** Required work **
Exactly as written, write out the lines below from the first to the one containing "You are a computer-use agent. The", inclusive. Pictures do not belong in the copy.

(Saved entries)

>>

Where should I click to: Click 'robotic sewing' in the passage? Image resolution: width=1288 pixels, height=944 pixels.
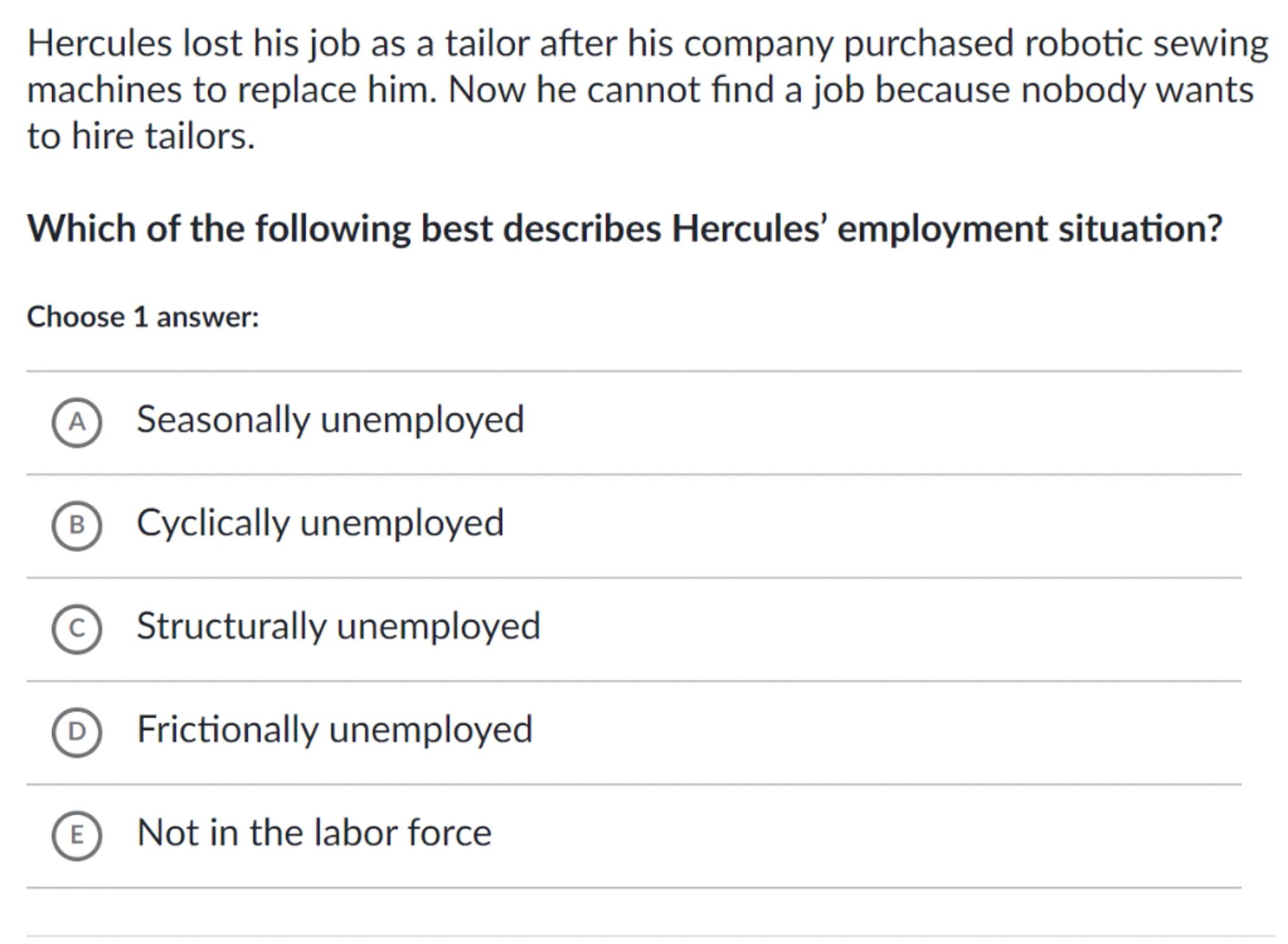[x=1146, y=43]
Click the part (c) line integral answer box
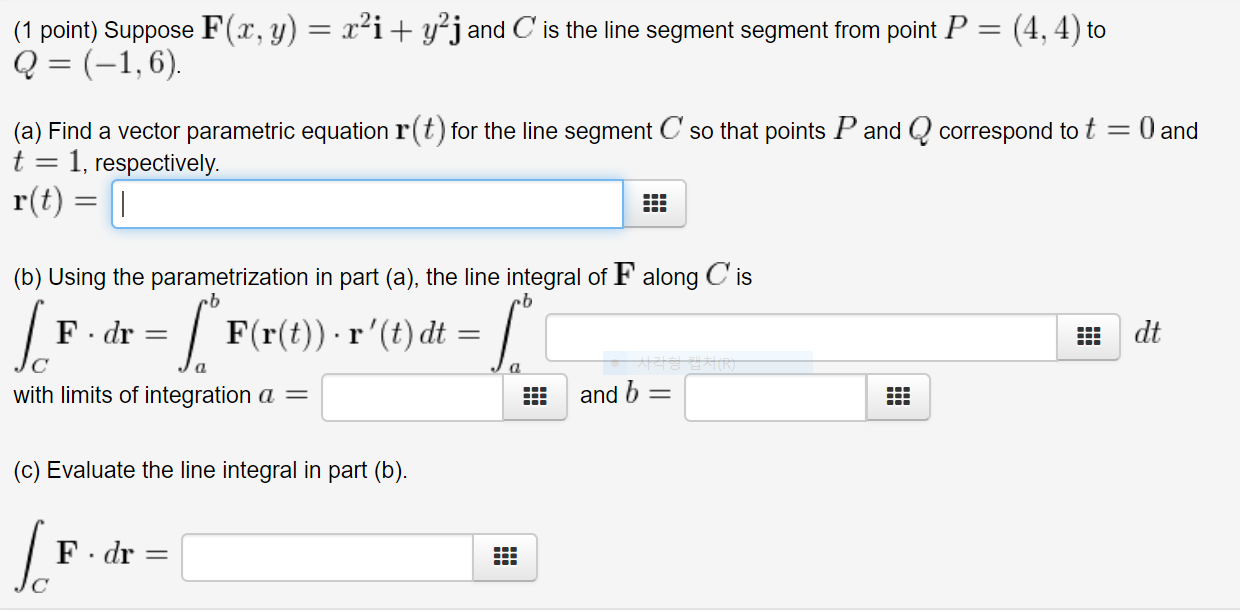This screenshot has height=612, width=1240. 325,558
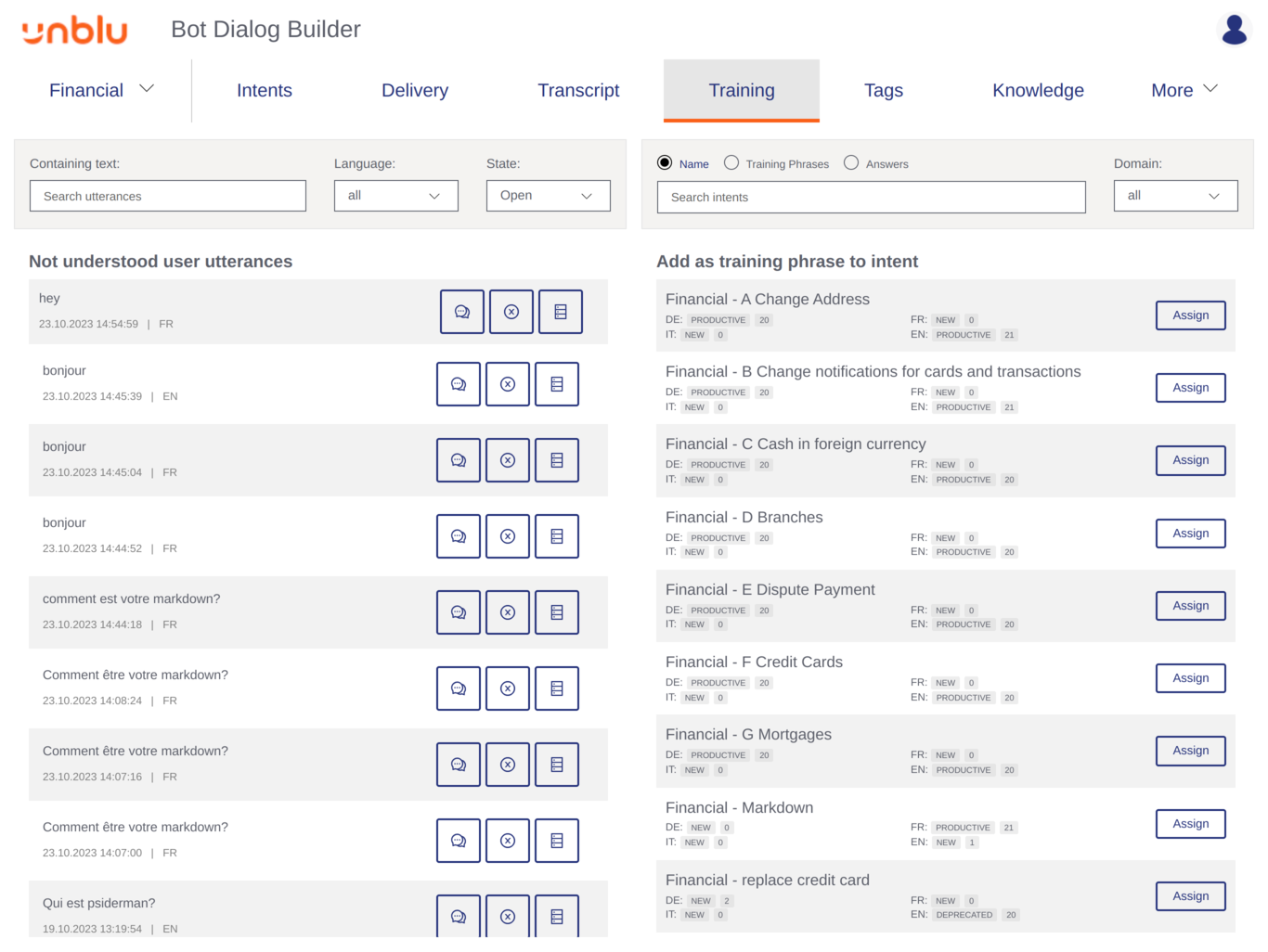This screenshot has width=1268, height=952.
Task: Open the Knowledge tab
Action: [1038, 90]
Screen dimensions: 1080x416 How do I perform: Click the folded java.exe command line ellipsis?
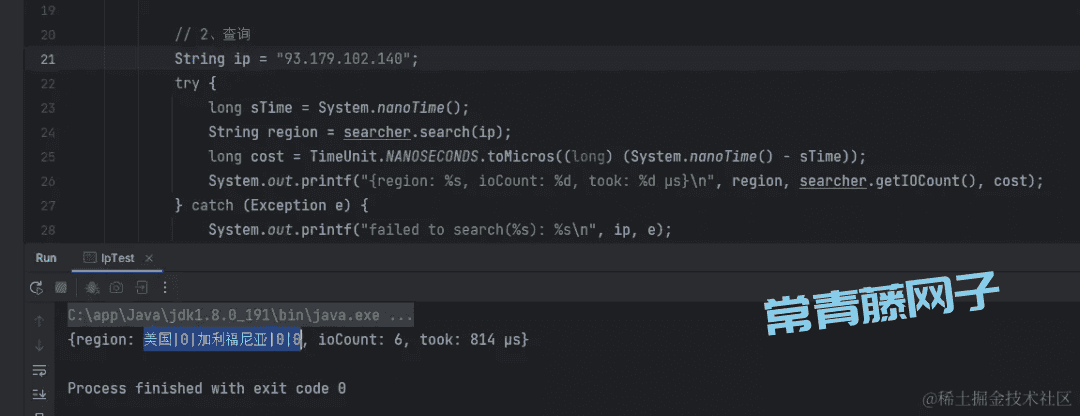400,315
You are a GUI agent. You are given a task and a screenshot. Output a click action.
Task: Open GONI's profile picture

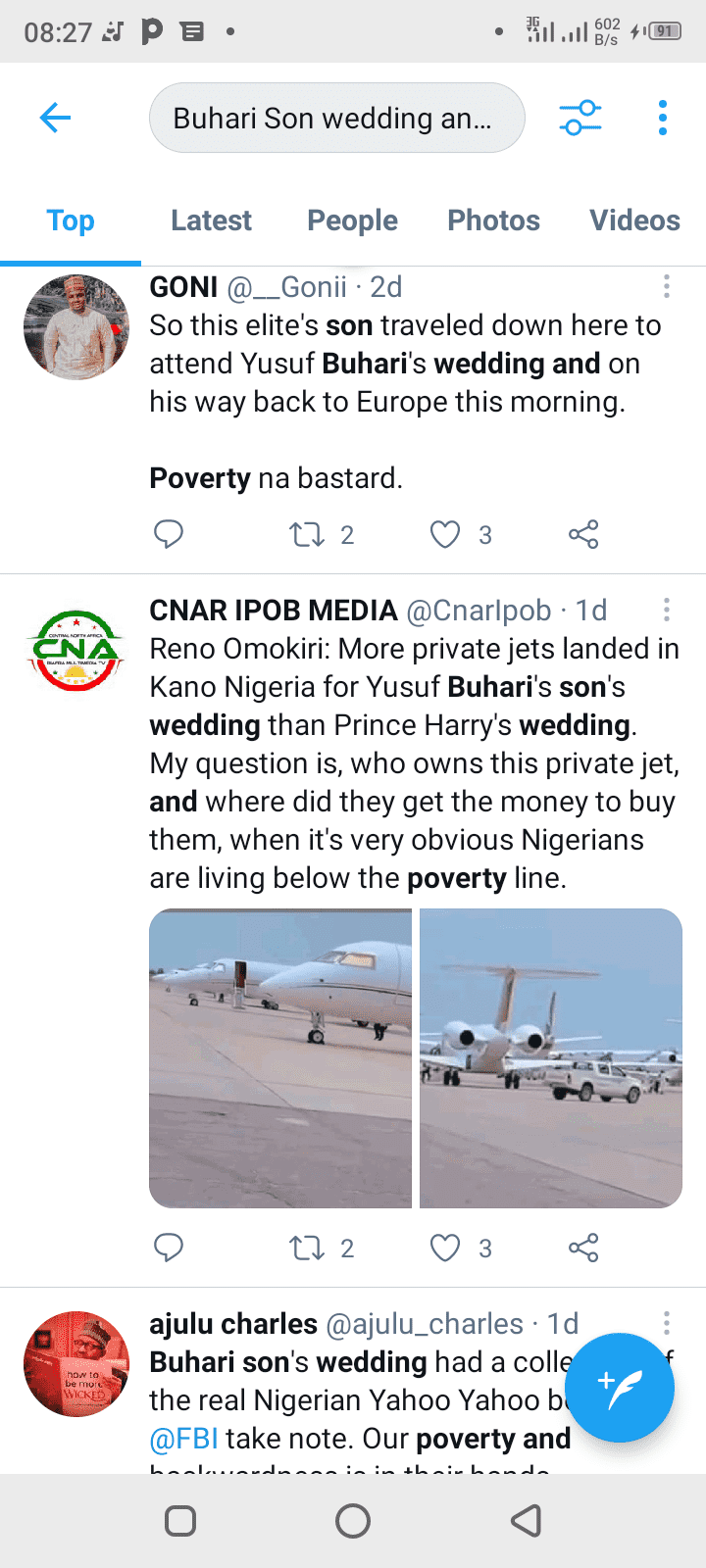coord(76,327)
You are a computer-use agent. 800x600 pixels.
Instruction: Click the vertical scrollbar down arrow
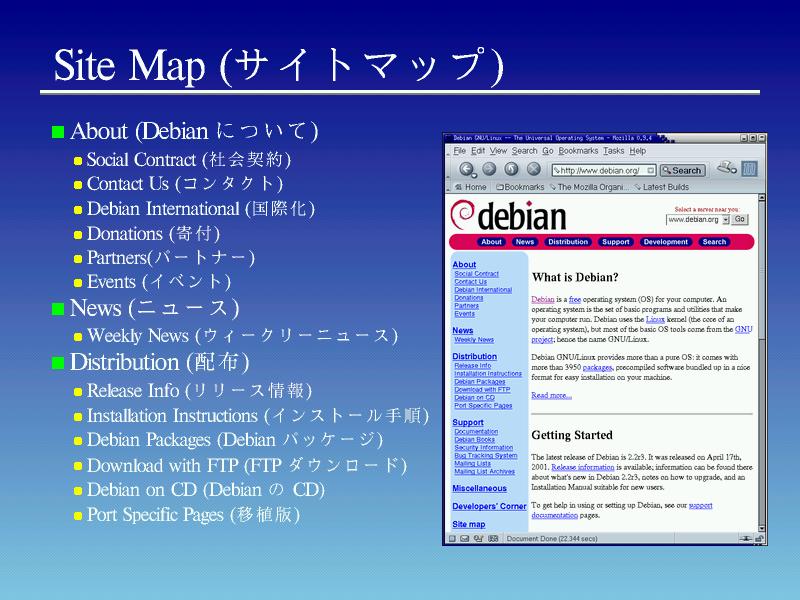point(761,527)
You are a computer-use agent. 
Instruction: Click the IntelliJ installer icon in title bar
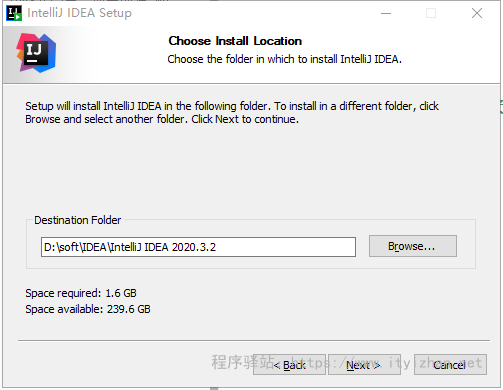[14, 13]
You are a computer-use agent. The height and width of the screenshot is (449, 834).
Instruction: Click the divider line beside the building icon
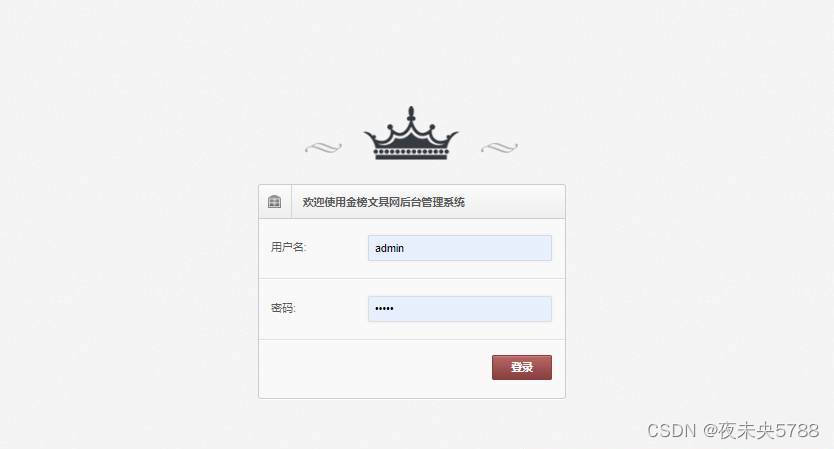point(291,202)
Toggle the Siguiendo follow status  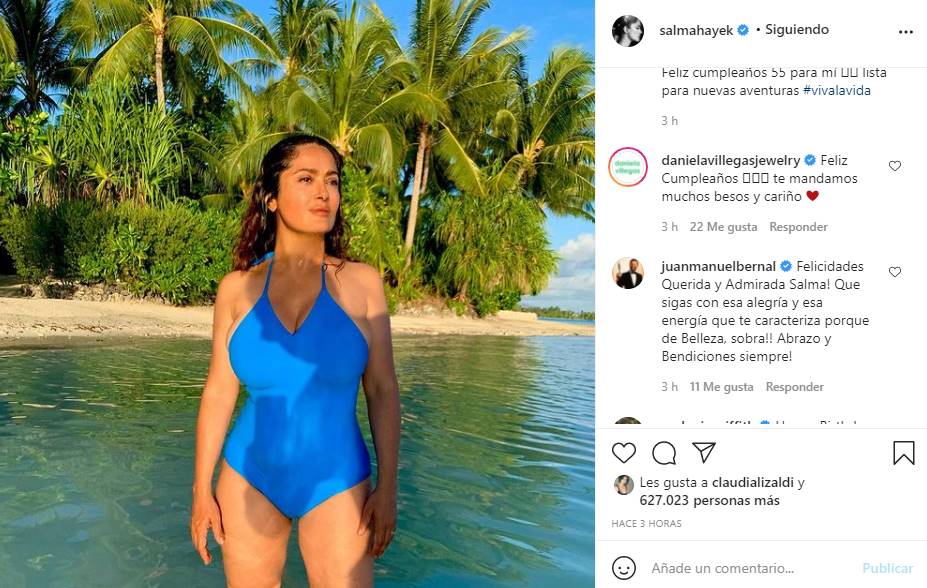pos(797,30)
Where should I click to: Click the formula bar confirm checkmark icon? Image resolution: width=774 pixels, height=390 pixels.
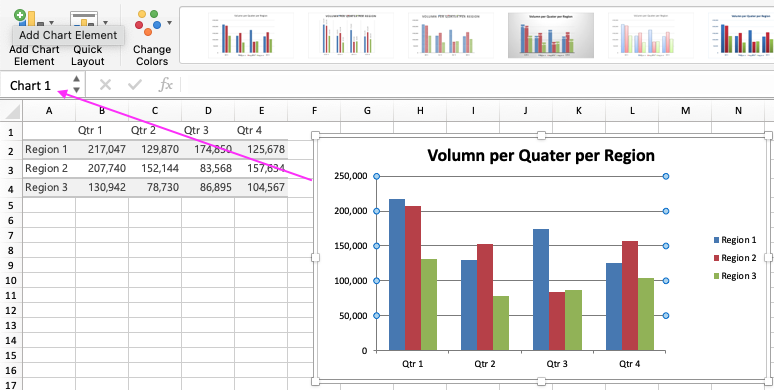135,85
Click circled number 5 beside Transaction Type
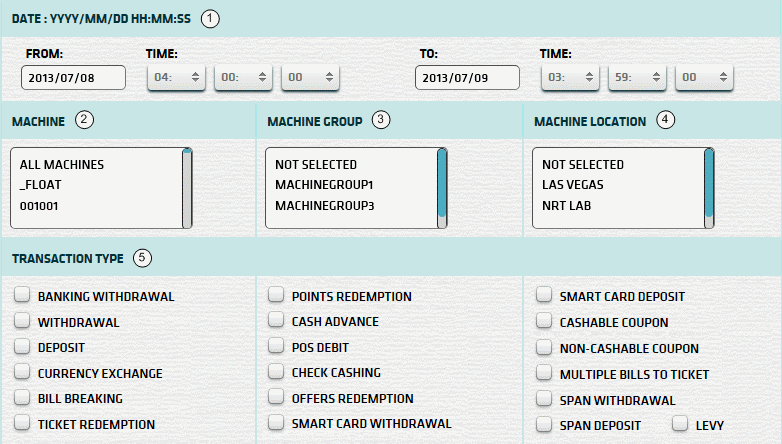Viewport: 782px width, 444px height. point(143,259)
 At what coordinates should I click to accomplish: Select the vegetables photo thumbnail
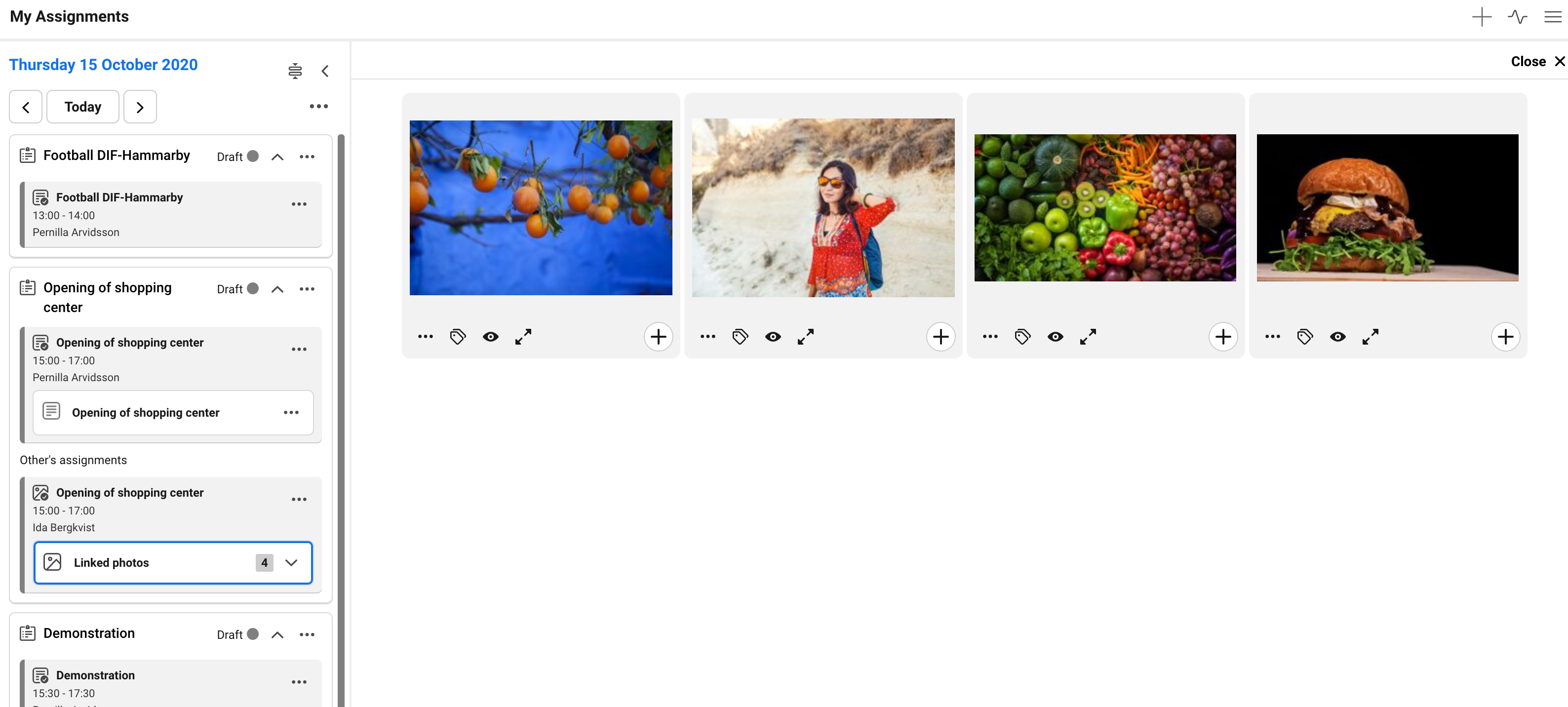1105,208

<<

** Solution for this problem **
Where should I click to: Click 'robotic sewing' in the passage? Image resolution: width=1288 pixels, height=944 pixels.
[x=1146, y=43]
Click the part (c) line integral answer box
This screenshot has height=612, width=1240. 325,558
This screenshot has width=1268, height=952.
Task: Open the Knowledge tab
Action: [1038, 90]
Screen dimensions: 1080x416 How do I perform: Click the folded java.exe command line ellipsis?
400,315
You are a GUI agent. You are given a task and a screenshot. Output a click action.
Task: Open GONI's profile picture

coord(76,327)
You are a computer-use agent. 800x600 pixels.
Instruction: Click the vertical scrollbar down arrow
point(761,527)
You are a computer-use agent. 
Instruction: Click the IntelliJ installer icon in title bar
[14, 13]
You are a computer-use agent. The height and width of the screenshot is (449, 834).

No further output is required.